## Exercise input:
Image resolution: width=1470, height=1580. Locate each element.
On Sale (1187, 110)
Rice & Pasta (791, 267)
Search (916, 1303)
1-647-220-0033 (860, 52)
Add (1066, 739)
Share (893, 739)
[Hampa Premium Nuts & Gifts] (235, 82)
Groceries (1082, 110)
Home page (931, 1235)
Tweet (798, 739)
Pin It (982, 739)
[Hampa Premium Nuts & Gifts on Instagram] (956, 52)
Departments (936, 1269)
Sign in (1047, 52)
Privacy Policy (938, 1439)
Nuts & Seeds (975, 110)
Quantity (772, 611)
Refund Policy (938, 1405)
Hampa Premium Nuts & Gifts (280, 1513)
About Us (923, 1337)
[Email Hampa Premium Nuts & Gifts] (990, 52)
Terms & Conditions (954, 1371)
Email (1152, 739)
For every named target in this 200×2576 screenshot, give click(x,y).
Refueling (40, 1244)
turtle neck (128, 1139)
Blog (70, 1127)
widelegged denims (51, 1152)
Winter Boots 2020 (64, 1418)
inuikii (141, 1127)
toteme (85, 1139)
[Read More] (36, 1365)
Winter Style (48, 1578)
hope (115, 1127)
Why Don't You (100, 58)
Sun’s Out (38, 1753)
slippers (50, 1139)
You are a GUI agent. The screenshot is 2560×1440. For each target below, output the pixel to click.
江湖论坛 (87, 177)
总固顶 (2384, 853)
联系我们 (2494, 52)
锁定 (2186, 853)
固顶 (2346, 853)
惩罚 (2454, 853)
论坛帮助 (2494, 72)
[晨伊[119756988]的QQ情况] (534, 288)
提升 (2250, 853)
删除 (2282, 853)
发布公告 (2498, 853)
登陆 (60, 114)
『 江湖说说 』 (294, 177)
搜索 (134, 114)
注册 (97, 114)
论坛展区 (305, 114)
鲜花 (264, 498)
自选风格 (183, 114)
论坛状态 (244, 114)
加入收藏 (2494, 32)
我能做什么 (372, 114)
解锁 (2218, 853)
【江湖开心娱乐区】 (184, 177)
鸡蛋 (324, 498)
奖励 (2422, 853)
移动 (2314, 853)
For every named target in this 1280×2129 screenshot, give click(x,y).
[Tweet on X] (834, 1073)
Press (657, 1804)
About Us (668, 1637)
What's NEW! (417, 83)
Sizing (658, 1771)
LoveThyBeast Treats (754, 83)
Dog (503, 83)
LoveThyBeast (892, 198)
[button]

## Work instructions:
Your answer must be the complete listing, repeated exactly.

## Exercise response:
Image resolution: width=1470, height=1580. Locate each element.
On Sale (1187, 110)
Rice & Pasta (791, 267)
Search (916, 1303)
1-647-220-0033 (860, 52)
Add (1066, 739)
Share (893, 739)
[Hampa Premium Nuts & Gifts] (235, 82)
Groceries (1082, 110)
Home page (931, 1235)
Tweet (798, 739)
Pin It (982, 739)
[Hampa Premium Nuts & Gifts on Instagram] (956, 52)
Departments (936, 1269)
Sign in (1047, 52)
Privacy Policy (938, 1439)
Nuts & Seeds (975, 110)
Quantity (772, 611)
Refund Policy (938, 1405)
Hampa Premium Nuts & Gifts (280, 1513)
About Us (923, 1337)
[Email Hampa Premium Nuts & Gifts] (990, 52)
Terms & Conditions (954, 1371)
Email (1152, 739)
For every named target in this 200×2576 screenshot, give click(x,y).
Refueling (40, 1244)
turtle neck (128, 1139)
Blog (70, 1127)
widelegged denims (51, 1152)
Winter Boots 2020 (64, 1418)
inuikii (141, 1127)
toteme (85, 1139)
[Read More] (36, 1365)
Winter Style (48, 1578)
hope (115, 1127)
Why Don't You (100, 58)
Sun’s Out (38, 1753)
slippers (50, 1139)
You are a GUI agent. The screenshot is 2560×1440. For each target below, output the pixel to click.
江湖论坛 (87, 177)
总固顶 (2384, 853)
联系我们 (2494, 52)
锁定 (2186, 853)
固顶 (2346, 853)
惩罚 (2454, 853)
论坛帮助 (2494, 72)
[晨伊[119756988]的QQ情况] (534, 288)
提升 (2250, 853)
删除 (2282, 853)
发布公告 (2498, 853)
登陆 (60, 114)
『 江湖说说 』 (294, 177)
搜索 (134, 114)
注册 (97, 114)
论坛展区 (305, 114)
鲜花 (264, 498)
自选风格 (183, 114)
论坛状态 (244, 114)
加入收藏 (2494, 32)
我能做什么 (372, 114)
解锁 (2218, 853)
【江湖开心娱乐区】 (184, 177)
鸡蛋 (324, 498)
奖励 (2422, 853)
移动 (2314, 853)
For every named target in this 1280×2129 screenshot, give click(x,y).
[Tweet on X] (834, 1073)
Press (657, 1804)
About Us (668, 1637)
What's NEW! (417, 83)
Sizing (658, 1771)
LoveThyBeast Treats (754, 83)
Dog (503, 83)
LoveThyBeast (892, 198)
[button]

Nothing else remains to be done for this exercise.